Als Mark Zuckerberg im vergangenen Jahr eine Virtual-Reality-(VR)-Brille für 200 Dollar ankündigte, schüttelten Beobachter die Köpfe. Unmöglich. Der Facebook-Chef wollte, dass diese Brille eigenständig ohne ein eingeschobenes Smartphone und ohne einen per Kabel angeschlossenen leistungsfähigen Computer funktioniert. Geht nicht, hiess es damals aus der Branche. Und schon gar nicht zu diesem Preis.
Geht doch. Die Facebook-Tochter Oculus startet den Verkauf ihrer Oculus Go. Eine mobile VR-Brille, die gleich alles mit eingebaut hat, darunter einen kleinen Computer und ein Display. In Deutschland wird die Brille, je nach Speichergrösse, ab 219 Euro verkauft.

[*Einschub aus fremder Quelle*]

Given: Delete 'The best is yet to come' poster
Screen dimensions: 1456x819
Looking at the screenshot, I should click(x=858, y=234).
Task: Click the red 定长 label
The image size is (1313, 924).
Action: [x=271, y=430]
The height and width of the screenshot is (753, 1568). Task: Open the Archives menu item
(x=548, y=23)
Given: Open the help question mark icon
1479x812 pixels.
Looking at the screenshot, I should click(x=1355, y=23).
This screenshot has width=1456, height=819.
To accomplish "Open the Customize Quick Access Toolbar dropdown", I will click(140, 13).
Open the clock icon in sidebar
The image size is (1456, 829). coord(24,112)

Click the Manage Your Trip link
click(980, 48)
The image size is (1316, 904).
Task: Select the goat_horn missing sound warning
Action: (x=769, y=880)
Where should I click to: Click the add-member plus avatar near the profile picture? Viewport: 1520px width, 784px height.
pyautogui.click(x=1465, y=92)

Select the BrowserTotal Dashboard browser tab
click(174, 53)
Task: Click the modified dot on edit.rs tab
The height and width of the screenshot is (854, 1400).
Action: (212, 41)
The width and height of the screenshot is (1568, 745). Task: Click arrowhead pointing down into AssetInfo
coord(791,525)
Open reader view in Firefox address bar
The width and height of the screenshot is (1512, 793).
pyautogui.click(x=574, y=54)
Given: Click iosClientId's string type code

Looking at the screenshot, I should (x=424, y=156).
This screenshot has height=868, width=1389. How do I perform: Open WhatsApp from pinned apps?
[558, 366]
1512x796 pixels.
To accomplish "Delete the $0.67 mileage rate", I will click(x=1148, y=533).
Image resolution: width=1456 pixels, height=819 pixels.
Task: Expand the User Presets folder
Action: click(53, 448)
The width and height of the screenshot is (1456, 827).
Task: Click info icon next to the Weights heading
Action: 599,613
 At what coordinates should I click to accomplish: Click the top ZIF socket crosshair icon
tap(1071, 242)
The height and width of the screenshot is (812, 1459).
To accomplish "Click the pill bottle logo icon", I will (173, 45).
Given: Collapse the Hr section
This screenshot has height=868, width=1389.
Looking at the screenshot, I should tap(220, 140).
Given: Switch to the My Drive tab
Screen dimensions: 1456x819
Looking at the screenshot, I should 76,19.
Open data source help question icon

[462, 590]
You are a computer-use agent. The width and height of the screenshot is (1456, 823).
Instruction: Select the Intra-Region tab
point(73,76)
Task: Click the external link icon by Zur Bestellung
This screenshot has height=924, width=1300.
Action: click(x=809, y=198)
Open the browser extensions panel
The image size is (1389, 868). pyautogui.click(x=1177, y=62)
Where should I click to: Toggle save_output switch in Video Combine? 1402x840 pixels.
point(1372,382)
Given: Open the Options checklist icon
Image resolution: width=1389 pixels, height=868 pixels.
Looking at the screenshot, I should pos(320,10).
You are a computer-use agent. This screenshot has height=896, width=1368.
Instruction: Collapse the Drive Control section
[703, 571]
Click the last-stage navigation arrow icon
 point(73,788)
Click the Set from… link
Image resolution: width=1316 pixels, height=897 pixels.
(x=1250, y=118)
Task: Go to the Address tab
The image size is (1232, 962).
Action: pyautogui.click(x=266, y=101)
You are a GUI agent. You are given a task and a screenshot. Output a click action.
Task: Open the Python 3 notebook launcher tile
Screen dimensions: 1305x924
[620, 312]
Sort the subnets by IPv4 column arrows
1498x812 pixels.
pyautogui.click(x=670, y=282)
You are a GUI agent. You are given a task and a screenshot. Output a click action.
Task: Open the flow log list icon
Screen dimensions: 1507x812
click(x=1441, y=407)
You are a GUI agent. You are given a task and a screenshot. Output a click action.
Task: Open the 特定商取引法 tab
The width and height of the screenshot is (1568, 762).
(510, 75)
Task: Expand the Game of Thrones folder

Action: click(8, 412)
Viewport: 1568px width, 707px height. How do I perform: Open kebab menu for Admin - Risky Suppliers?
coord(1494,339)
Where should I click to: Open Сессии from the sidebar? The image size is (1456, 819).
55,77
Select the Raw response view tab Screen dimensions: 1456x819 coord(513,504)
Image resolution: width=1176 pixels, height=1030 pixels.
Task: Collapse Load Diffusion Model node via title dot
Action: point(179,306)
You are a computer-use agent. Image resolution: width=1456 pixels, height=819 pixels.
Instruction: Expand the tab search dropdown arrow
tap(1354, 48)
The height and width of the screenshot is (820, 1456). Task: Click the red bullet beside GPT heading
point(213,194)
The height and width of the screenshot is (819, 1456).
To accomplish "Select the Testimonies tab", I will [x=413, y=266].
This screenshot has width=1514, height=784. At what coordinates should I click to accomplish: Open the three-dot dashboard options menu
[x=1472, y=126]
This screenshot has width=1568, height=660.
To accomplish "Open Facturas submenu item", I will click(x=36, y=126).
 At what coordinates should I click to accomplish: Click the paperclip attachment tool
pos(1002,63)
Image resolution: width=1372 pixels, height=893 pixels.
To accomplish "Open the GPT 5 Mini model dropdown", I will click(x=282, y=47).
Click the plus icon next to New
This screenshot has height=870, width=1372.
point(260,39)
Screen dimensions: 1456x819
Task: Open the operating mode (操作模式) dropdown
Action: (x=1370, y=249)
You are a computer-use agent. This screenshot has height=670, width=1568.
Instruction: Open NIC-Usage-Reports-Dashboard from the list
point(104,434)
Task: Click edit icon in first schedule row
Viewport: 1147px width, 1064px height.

Oculus hofft mit der neuen Oculus Go auf einen iPhone-Moment: den Durchbruch für VR-Brillen. Nachdem wir die Brille für einige Tage getestet haben, stellen wir fest, dass dieses Vorhaben tatsächlich gelingen könnte.
Oculus Go ist erfrischend einfach
Virtuelle Realität war bisher eine komplizierte Angelegenheit. Es gab zwei Möglichkeiten, in diese Welt einzutauchen. Entweder schob man sein Smartphone in eine Brillenhalterung, band sich das Konstrukt vor die Augen und blickte in diese neue Welt der Rundumvideos und Spiele. Zuvor mussten dafür allerdings die richtigen Apps auf dem Mobiltelefon installiert werden. Googles Daydream-Brille funktioniert so. Und Samsungs Gear VR.
Oder man kaufte sich gleich das ganz grosse Ensemble, verband seine VR-Brille über ein dickes Kabel mit einem leistungsfähigen Computer oder mit einer Spielkonsole. Für einige Lösungen mussten dann noch separate Kameras an die Wände des Raumes angebracht werden, in dem man die Brille tragen wollte. So wie bei der Oculus Rift, HTC Vive und Playstation VR. Zu kompliziert? Problem erkannt.
Die Oculus Go ist dagegen erfrischend einfach. Die Einrichtung über eine Smartphone-App dauert nur wenige Minuten und wird in einem kleinen Videotutorial erklärt. Dann ist die Brille mit dem WLAN verbunden und startbereit. Selbst VR-Anfänger dürften mit dieser Brille problemlos zurechtkommen.
Mit vielen Apps kompatibel
An der Brille selbst gibt es nur zwei Knöpfe. Einen zum Ein- und Ausschalten, einen zweiten für die Lautstärke. Ausserdem gibt es einen Micro-USB-Anschluss zum Aufladen und zum Übertragen von Fotos und Videos und einen Kopfhöreranschluss.Zur Oculus Go gehört ausserdem noch ein kleiner Controller mit einem Trigger-Knopf für den Zeigefinger, einem Touchpad und zwei weiteren Knöpfen (Zurück und Home) für den Daumen. Der Umgang mit dem Controller wird ebenfalls in einem Tutorial schnell gelernt.
Natürlich steht und fällt eine VR-Lösung mit der Art und Zahl der Anwendungen. Die Oculus Go muss hier nicht von vorn anfangen, weil sie mit den meisten Apps und Spielen kompatibel ist, die es bereits für die Gear VR von Samsung gibt, an der Oculus ebenfalls beteiligt war.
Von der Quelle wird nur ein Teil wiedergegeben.